From: Tom Lane <tgl(at)sss(dot)pgh(dot)pa(dot)us>
To: Noah Misch <noah(at)leadboat(dot)com>
Cc: Tomas Vondra <tomas(dot)vondra(at)2ndquadrant(dot)com>, pgsql-hackers(at)postgresql(dot)org
Subject: Re: Spurious "apparent wraparound" via SimpleLruTruncate() rounding
Date: 2020-03-25 20:42:31
Message-ID: 13116.1585168951@sss.pgh.pa.us
Views: Raw Message | Whole Thread | Download mbox | Resend email
Thread:
Lists: pgsql-hackers

Noah Misch <noah(at)leadboat(dot)com> writes:
> On Thu, Mar 19, 2020 at 06:04:52PM -0400, Tom Lane wrote:
>> 1. It seems like this discussion is conflating two different issues.

> When the newest XID and the oldest XID fall in "opposite" segments in the XID
> space, we must not unlink the segment containing the newest XID. That is the
> chief goal at present.

Got it. Thanks for clarifying the scope of the patch.

>> 3. It feels like the proposed test of cutoff position against both
>> ends of a segment is a roundabout way of fixing the problem. I
>> wonder whether we ought not pass *both* the cutoff and the current
>> endpoint (latest_page_number) down to the truncation logic, and
>> have it compare against both of those values.

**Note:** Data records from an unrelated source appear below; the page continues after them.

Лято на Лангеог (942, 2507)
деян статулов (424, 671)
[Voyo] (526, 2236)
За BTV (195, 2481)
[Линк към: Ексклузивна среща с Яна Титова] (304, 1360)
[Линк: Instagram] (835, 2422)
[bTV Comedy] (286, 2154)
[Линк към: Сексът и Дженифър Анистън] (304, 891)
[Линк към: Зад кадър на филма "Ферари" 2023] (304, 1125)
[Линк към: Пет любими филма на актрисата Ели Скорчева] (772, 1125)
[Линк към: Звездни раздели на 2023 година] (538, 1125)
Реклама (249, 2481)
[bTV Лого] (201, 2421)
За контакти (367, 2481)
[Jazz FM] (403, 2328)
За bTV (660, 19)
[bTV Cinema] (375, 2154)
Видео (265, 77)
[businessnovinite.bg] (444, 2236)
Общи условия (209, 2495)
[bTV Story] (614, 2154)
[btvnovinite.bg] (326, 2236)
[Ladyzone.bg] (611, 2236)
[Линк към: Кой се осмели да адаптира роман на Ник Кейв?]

> Since latest_page_number can keep changing throughout SlruScanDirectory()
> execution, that would give a false impression of control. Better to
> demonstrate that the xidWrapLimit machinery keeps latest_page_number within
> acceptable constraints than to ascribe significance to a comparison with a
> stale latest_page_number.

Perhaps. I'm prepared to accept that line of argument so far as the clog
SLRU goes, but I'm not convinced that the other SLRUs have equally robust
defenses against advancing too far. So on the whole I'd rather that the
SLRU logic handled this issue strictly on the basis of what it knows,
without assumptions about what calling code may be doing. Still, maybe
we only really care about the risk for the clog SLRU?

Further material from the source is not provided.